START RECORDS FOR THE TASK

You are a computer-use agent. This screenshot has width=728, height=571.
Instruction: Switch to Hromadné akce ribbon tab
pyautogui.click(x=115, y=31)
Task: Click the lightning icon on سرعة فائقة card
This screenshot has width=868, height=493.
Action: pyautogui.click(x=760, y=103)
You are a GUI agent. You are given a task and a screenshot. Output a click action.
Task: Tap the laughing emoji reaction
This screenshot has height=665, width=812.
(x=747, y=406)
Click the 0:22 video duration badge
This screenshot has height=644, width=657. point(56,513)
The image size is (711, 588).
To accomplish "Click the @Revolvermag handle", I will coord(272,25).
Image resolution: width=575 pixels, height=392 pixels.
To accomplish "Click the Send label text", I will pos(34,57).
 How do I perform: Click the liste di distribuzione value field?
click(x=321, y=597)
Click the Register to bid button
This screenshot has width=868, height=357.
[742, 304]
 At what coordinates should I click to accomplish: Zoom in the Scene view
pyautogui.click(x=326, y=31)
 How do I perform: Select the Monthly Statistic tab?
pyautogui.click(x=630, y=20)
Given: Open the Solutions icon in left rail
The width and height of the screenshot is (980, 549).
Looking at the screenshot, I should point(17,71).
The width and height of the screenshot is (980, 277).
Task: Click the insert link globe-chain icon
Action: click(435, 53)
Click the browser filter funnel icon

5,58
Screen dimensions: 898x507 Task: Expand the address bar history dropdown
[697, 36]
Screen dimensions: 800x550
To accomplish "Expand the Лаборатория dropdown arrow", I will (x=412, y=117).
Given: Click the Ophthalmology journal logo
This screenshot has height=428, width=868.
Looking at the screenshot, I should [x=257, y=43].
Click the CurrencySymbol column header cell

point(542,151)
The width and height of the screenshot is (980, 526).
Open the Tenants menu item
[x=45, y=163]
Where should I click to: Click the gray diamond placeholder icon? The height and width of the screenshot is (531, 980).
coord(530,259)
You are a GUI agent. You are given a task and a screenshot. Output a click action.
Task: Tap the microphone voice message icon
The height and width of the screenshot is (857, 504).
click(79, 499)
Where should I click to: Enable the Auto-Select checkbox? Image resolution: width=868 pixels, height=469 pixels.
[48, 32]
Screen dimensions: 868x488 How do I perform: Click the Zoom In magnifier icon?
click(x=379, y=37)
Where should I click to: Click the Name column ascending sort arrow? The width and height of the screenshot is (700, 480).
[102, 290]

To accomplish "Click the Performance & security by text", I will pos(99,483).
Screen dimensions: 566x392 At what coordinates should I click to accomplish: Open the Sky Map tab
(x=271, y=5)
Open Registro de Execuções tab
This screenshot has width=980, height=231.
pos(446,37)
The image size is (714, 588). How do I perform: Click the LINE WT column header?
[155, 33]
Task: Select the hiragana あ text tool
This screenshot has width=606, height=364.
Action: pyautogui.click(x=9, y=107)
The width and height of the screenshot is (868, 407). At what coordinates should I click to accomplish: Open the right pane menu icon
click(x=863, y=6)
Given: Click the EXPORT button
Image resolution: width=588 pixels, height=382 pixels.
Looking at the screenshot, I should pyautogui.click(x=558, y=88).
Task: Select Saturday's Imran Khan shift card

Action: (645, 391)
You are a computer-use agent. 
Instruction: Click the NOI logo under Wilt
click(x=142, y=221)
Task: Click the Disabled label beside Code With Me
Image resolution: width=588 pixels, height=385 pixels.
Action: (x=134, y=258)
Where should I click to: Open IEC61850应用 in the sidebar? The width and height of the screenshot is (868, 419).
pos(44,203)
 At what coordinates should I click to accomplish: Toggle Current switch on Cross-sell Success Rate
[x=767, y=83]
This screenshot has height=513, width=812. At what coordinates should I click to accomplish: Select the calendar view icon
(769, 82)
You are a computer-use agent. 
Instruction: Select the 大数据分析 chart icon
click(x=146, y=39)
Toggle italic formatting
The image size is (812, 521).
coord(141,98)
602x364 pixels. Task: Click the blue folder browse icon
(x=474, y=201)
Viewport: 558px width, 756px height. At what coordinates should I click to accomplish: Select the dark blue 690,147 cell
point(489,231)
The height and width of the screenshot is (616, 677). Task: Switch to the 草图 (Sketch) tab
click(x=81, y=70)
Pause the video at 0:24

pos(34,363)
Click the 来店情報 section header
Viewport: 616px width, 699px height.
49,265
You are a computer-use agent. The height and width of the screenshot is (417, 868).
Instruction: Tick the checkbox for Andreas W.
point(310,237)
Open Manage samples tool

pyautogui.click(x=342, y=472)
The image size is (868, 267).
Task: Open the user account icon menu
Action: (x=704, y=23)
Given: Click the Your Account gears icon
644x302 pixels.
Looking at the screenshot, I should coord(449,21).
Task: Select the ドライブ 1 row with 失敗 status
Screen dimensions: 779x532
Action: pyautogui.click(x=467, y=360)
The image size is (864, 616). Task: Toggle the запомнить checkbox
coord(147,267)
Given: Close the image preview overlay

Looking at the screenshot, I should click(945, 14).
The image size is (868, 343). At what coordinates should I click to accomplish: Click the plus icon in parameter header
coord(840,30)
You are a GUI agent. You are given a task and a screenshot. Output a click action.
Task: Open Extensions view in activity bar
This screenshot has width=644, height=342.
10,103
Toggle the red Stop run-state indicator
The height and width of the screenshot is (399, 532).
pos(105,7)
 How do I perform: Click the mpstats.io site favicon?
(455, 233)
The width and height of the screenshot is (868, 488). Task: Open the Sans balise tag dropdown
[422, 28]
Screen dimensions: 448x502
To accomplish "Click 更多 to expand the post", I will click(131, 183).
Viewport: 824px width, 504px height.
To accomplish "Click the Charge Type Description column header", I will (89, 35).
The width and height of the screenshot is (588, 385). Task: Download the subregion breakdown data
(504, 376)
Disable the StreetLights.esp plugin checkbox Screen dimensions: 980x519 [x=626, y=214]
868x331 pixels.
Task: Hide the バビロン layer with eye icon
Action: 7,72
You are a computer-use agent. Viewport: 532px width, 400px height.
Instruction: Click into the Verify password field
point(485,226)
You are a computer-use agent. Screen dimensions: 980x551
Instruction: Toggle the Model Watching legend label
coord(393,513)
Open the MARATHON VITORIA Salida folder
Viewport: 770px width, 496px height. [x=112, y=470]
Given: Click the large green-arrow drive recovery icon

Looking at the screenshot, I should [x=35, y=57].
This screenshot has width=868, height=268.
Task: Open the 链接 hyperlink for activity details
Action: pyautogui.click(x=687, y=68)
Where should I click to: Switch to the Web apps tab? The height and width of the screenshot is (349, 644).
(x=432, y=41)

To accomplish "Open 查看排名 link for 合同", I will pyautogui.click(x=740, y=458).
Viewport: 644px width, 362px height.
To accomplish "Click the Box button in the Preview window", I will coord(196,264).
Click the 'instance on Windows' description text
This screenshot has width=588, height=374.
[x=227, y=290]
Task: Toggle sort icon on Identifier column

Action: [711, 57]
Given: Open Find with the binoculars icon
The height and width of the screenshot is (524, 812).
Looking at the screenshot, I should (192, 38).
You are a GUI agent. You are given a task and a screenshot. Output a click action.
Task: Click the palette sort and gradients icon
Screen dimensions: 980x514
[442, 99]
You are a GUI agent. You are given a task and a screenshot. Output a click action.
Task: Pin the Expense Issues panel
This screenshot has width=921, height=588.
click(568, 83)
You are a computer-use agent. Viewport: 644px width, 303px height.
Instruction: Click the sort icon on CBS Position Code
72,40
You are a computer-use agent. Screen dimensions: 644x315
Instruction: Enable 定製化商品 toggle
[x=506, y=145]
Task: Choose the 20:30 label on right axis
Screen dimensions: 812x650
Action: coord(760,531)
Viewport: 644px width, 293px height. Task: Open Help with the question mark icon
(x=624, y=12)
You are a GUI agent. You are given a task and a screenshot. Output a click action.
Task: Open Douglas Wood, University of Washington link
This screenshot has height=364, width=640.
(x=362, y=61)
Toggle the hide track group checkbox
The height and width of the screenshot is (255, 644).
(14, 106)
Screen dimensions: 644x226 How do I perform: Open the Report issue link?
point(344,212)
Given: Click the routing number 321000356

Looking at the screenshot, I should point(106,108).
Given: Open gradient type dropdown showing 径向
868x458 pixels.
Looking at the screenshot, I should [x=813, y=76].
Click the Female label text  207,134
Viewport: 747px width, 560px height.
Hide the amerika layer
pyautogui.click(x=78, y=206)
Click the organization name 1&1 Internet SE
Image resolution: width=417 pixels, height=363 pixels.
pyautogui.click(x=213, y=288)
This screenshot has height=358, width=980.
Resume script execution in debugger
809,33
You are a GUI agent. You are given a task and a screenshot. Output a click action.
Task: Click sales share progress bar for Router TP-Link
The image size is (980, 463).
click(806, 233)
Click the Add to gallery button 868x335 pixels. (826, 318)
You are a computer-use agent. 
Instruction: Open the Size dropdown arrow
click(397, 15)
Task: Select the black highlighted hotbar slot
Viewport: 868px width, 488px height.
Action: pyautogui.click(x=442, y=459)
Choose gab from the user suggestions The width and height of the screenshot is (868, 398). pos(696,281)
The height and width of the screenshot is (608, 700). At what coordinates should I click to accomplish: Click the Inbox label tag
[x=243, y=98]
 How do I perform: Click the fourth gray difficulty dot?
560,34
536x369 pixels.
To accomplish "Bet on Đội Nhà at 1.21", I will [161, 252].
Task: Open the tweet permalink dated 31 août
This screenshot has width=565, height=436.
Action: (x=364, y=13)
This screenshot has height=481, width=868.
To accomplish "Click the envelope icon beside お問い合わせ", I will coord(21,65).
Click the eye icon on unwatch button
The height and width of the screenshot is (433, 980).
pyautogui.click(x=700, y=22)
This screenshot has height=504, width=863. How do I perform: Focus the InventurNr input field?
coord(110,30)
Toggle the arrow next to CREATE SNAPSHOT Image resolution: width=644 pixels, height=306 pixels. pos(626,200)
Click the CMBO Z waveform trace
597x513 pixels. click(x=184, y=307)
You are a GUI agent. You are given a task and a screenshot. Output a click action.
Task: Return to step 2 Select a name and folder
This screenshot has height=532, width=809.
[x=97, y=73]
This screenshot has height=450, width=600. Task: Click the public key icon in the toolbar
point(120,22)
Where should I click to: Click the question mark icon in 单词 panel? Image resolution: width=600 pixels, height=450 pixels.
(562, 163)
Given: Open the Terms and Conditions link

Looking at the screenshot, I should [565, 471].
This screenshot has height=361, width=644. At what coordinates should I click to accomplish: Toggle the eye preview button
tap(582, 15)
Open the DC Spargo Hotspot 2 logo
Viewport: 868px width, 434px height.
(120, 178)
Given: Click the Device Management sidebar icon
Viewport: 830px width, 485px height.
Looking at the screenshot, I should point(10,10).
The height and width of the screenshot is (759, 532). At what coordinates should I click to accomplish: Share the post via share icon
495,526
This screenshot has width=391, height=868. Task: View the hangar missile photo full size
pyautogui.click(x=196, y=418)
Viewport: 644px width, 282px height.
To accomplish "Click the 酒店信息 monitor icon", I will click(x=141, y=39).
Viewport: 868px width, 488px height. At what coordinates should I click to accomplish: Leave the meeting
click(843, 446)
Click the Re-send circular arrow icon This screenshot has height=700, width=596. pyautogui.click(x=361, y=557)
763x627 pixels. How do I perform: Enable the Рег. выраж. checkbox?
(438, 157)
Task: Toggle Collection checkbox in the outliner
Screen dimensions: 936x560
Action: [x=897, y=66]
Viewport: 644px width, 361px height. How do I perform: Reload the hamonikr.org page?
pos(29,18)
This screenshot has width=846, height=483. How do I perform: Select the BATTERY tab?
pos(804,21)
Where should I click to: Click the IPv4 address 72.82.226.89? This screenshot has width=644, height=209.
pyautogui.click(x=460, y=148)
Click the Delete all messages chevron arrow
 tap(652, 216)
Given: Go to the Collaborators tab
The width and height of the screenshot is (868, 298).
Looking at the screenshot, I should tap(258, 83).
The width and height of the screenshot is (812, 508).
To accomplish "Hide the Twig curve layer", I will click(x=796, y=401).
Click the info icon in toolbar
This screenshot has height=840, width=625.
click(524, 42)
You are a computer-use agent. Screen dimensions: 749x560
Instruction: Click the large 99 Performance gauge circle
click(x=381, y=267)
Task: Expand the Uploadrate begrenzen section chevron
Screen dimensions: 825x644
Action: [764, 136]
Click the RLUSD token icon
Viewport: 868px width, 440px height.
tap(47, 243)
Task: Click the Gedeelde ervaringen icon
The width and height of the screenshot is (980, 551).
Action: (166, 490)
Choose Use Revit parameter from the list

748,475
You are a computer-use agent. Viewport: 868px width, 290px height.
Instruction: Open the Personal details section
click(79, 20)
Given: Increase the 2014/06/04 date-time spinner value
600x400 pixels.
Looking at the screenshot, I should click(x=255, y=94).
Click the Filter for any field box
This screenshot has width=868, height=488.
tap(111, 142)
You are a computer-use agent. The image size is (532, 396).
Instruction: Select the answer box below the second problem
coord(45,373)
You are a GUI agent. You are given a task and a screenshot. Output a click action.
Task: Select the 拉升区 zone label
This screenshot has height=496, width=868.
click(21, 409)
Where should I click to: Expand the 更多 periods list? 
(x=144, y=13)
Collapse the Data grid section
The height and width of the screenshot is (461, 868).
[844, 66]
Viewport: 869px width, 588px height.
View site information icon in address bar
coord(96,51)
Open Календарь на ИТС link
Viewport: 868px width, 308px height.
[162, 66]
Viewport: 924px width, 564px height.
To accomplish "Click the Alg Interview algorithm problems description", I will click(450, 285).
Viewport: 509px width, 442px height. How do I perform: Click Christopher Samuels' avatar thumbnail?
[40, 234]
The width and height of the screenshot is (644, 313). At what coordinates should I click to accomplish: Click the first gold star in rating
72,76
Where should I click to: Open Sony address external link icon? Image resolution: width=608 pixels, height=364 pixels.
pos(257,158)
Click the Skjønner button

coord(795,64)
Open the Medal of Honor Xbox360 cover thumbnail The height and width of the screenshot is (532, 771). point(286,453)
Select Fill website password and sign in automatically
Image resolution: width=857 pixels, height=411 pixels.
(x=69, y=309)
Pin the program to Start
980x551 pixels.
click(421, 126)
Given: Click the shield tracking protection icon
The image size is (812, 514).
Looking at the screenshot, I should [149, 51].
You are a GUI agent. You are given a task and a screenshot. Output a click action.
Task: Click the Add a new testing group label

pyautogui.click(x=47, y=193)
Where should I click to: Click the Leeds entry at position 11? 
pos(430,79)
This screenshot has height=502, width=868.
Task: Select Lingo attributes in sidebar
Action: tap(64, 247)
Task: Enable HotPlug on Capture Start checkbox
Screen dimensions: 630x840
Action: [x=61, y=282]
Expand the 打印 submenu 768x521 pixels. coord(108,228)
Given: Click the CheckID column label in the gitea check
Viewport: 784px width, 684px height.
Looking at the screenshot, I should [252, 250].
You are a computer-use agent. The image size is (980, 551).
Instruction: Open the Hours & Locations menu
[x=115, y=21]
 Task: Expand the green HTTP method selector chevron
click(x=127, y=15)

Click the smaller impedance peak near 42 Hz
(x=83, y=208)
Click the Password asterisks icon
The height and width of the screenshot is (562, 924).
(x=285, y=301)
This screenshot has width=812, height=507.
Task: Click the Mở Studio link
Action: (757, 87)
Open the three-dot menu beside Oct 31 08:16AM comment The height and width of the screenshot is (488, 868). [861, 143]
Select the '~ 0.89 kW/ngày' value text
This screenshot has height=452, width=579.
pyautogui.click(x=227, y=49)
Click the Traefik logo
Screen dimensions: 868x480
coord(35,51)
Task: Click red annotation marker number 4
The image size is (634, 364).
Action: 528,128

END RECORDS FOR THE TASK

■ **TRY IT**: Starting from the top of the records and ending at the line that contains "Task: Click the lightning", repeat each line exactly and return only those lines.

■ **EXERCISE RESPONSE**:
You are a computer-use agent. This screenshot has width=728, height=571.
Instruction: Switch to Hromadné akce ribbon tab
pyautogui.click(x=115, y=31)
Task: Click the lightning icon on سرعة فائقة card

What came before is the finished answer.